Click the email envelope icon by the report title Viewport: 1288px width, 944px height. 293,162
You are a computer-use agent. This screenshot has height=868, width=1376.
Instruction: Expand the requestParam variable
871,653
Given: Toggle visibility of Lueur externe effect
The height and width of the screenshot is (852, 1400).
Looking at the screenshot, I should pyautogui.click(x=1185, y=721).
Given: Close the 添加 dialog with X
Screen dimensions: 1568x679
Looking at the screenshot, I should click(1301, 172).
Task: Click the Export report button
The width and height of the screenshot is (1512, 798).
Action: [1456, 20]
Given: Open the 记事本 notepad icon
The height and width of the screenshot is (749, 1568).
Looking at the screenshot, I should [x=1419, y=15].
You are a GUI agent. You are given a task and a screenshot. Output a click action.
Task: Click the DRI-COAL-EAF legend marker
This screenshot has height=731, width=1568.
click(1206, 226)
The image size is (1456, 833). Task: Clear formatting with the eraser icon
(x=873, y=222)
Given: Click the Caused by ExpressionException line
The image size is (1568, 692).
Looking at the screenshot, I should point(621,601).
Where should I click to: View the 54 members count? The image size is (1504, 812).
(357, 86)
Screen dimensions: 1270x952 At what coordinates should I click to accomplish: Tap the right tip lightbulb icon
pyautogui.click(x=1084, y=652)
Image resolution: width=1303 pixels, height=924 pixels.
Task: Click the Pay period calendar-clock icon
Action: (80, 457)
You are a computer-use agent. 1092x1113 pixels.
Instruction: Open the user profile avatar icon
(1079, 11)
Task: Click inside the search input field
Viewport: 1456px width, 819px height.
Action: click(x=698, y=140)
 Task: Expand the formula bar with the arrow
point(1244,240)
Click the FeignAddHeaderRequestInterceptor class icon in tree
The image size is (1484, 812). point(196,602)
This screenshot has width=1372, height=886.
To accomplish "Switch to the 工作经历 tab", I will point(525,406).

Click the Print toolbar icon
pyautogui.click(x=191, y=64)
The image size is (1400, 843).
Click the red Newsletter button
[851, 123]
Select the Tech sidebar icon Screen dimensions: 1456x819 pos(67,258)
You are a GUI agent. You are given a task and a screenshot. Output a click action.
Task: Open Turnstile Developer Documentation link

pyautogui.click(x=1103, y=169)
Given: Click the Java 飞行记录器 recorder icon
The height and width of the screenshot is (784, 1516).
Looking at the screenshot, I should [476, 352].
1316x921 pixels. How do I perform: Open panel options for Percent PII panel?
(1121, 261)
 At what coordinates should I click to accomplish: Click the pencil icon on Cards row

⁂

All lines of the data are to be repeated exactly as they stand.

ANSWER TO THIS TASK —
Click the email envelope icon by the report title Viewport: 1288px width, 944px height. 293,162
You are a computer-use agent. This screenshot has height=868, width=1376.
Instruction: Expand the requestParam variable
871,653
Given: Toggle visibility of Lueur externe effect
The height and width of the screenshot is (852, 1400).
Looking at the screenshot, I should pyautogui.click(x=1185, y=721).
Given: Close the 添加 dialog with X
Screen dimensions: 1568x679
Looking at the screenshot, I should click(1301, 172).
Task: Click the Export report button
The width and height of the screenshot is (1512, 798).
Action: [1456, 20]
Given: Open the 记事本 notepad icon
The height and width of the screenshot is (749, 1568).
Looking at the screenshot, I should [x=1419, y=15].
You are a GUI agent. You are given a task and a screenshot. Output a click action.
Task: Click the DRI-COAL-EAF legend marker
This screenshot has height=731, width=1568.
click(1206, 226)
The image size is (1456, 833). Task: Clear formatting with the eraser icon
(x=873, y=222)
Given: Click the Caused by ExpressionException line
The image size is (1568, 692).
Looking at the screenshot, I should point(621,601).
Where should I click to: View the 54 members count? The image size is (1504, 812).
(357, 86)
Screen dimensions: 1270x952 At what coordinates should I click to accomplish: Tap the right tip lightbulb icon
pyautogui.click(x=1084, y=652)
Image resolution: width=1303 pixels, height=924 pixels.
Task: Click the Pay period calendar-clock icon
Action: (80, 457)
You are a computer-use agent. 1092x1113 pixels.
Instruction: Open the user profile avatar icon
(1079, 11)
Task: Click inside the search input field
Viewport: 1456px width, 819px height.
Action: click(x=698, y=140)
 Task: Expand the formula bar with the arrow
point(1244,240)
Click the FeignAddHeaderRequestInterceptor class icon in tree
The image size is (1484, 812). point(196,602)
This screenshot has width=1372, height=886.
To accomplish "Switch to the 工作经历 tab", I will point(525,406).

Click the Print toolbar icon
pyautogui.click(x=191, y=64)
The image size is (1400, 843).
Click the red Newsletter button
[851, 123]
Select the Tech sidebar icon Screen dimensions: 1456x819 pos(67,258)
You are a GUI agent. You are given a task and a screenshot. Output a click action.
Task: Open Turnstile Developer Documentation link

pyautogui.click(x=1103, y=169)
Given: Click the Java 飞行记录器 recorder icon
The height and width of the screenshot is (784, 1516).
Looking at the screenshot, I should [476, 352].
1316x921 pixels. How do I perform: Open panel options for Percent PII panel?
(1121, 261)
 At what coordinates should I click to accomplish: Click the pencil icon on Cards row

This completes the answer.